### Instructions to follow
Rewrite the material below with "Daily timeframe" replaced by "Weekly timeframe" and everything else kept the same, omitting the pictures.

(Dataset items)
►
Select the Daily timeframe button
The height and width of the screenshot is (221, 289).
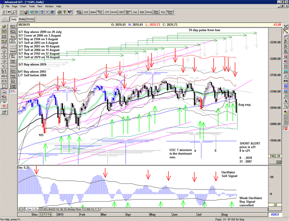[14, 19]
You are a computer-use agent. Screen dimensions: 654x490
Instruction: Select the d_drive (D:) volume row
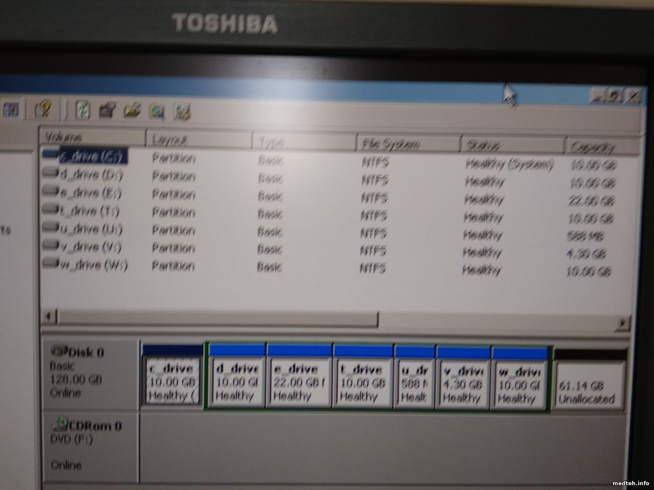click(x=91, y=175)
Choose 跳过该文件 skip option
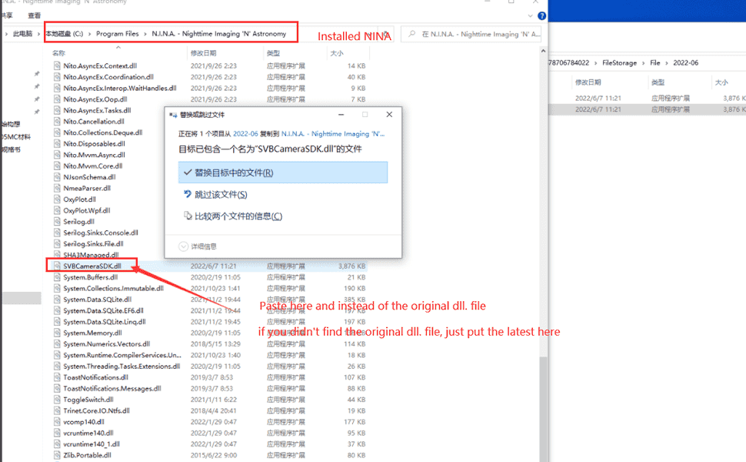The width and height of the screenshot is (746, 462). [221, 195]
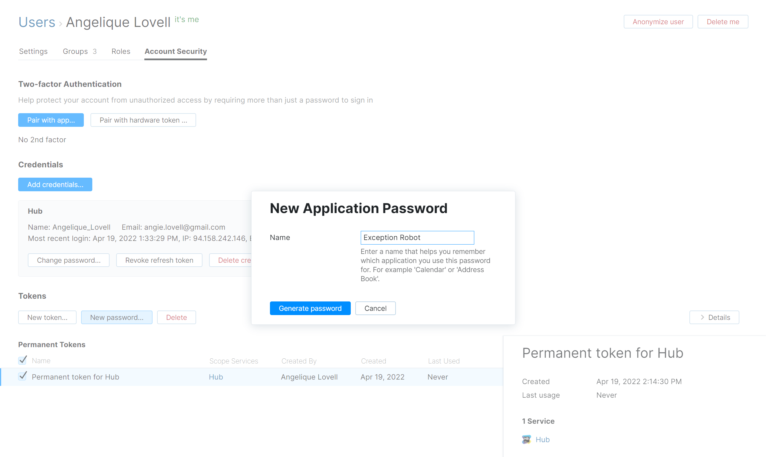Open the Roles tab
This screenshot has width=766, height=457.
tap(120, 51)
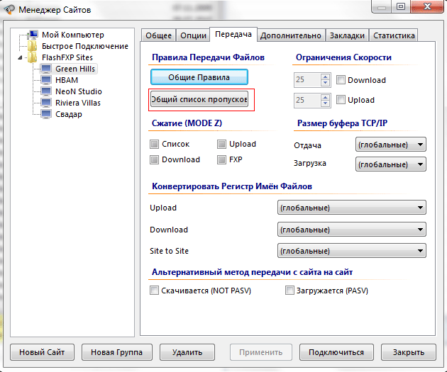
Task: Select the Green Hills site icon
Action: tap(46, 69)
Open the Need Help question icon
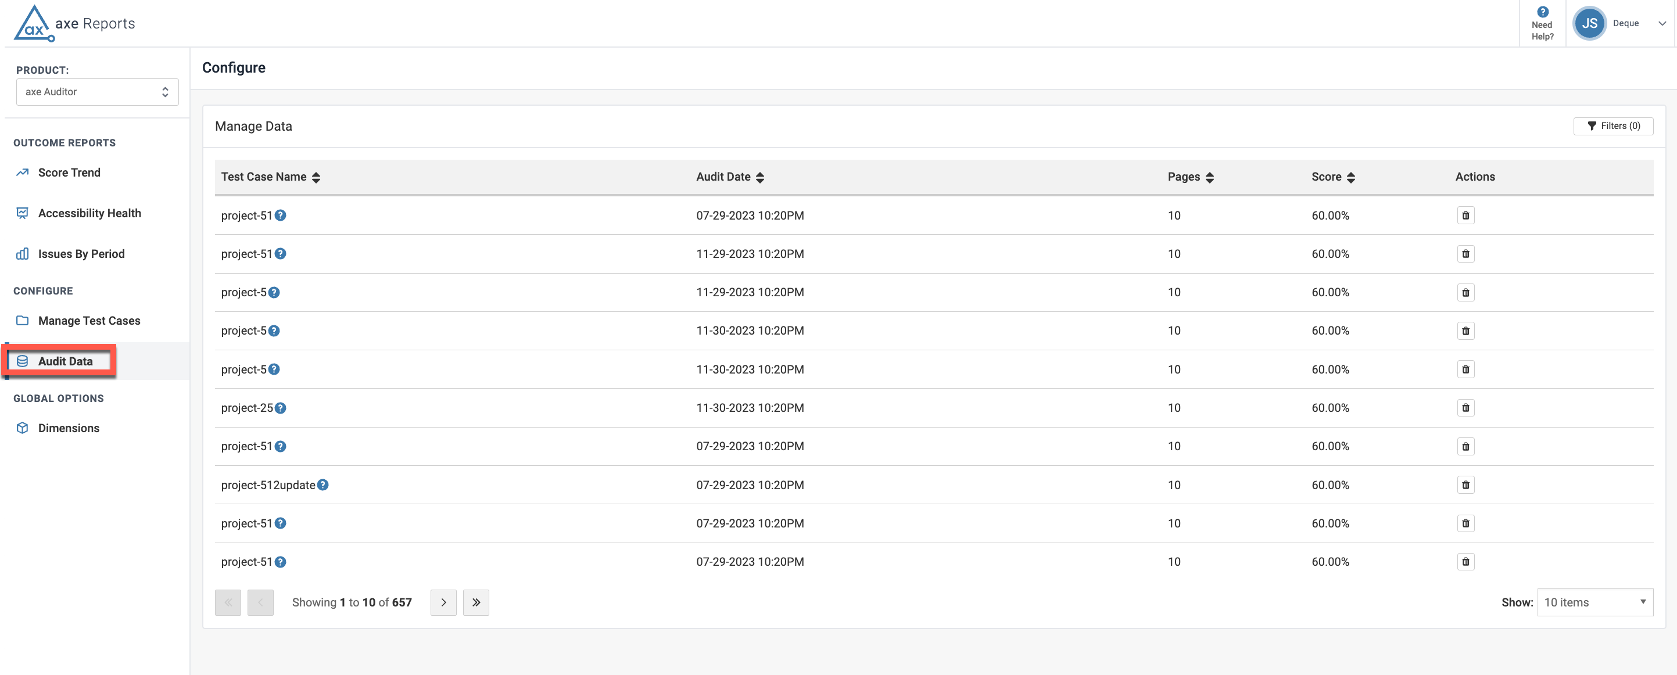 tap(1542, 12)
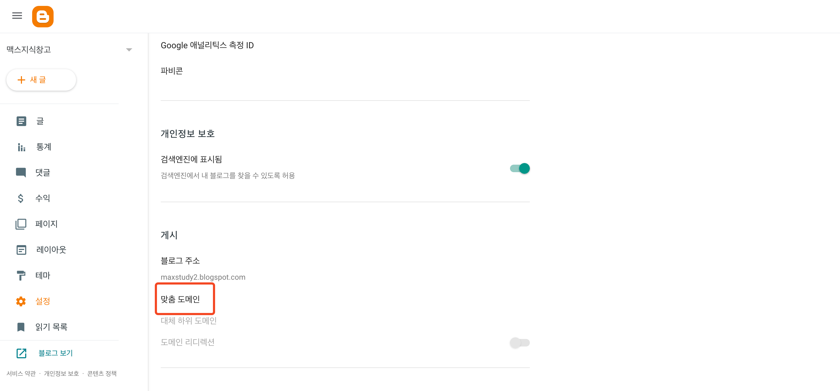840x391 pixels.
Task: Expand the 맥스지식창고 blog selector dropdown
Action: (x=129, y=49)
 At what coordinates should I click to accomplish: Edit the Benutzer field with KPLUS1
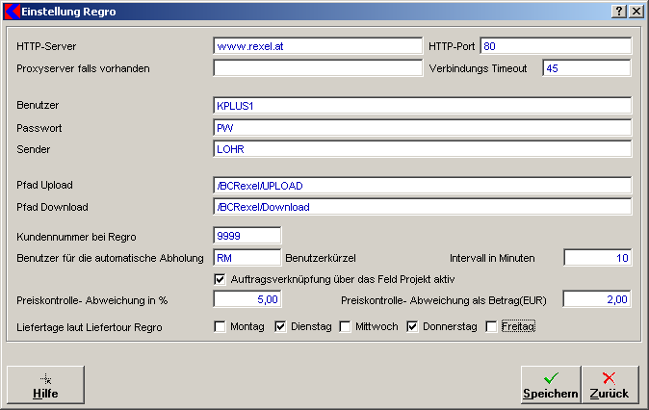[x=422, y=106]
◄
### Expected answer
Select the Weekly timeframe button
The height and width of the screenshot is (221, 289).
[14, 19]
You are a computer-use agent. Screen dimensions: 654x490
Instruction: Select the d_drive (D:) volume row
click(x=91, y=175)
Choose 跳过该文件 skip option
The width and height of the screenshot is (746, 462). [221, 195]
Open the Roles tab
This screenshot has width=766, height=457.
tap(120, 51)
Task: Select the Green Hills site icon
Action: tap(46, 69)
Open the Need Help question icon
 tap(1542, 12)
840x391 pixels.
Task: Expand the 맥스지식창고 blog selector dropdown
Action: (x=129, y=49)
 At what coordinates should I click to accomplish: Edit the Benutzer field with KPLUS1
[x=422, y=106]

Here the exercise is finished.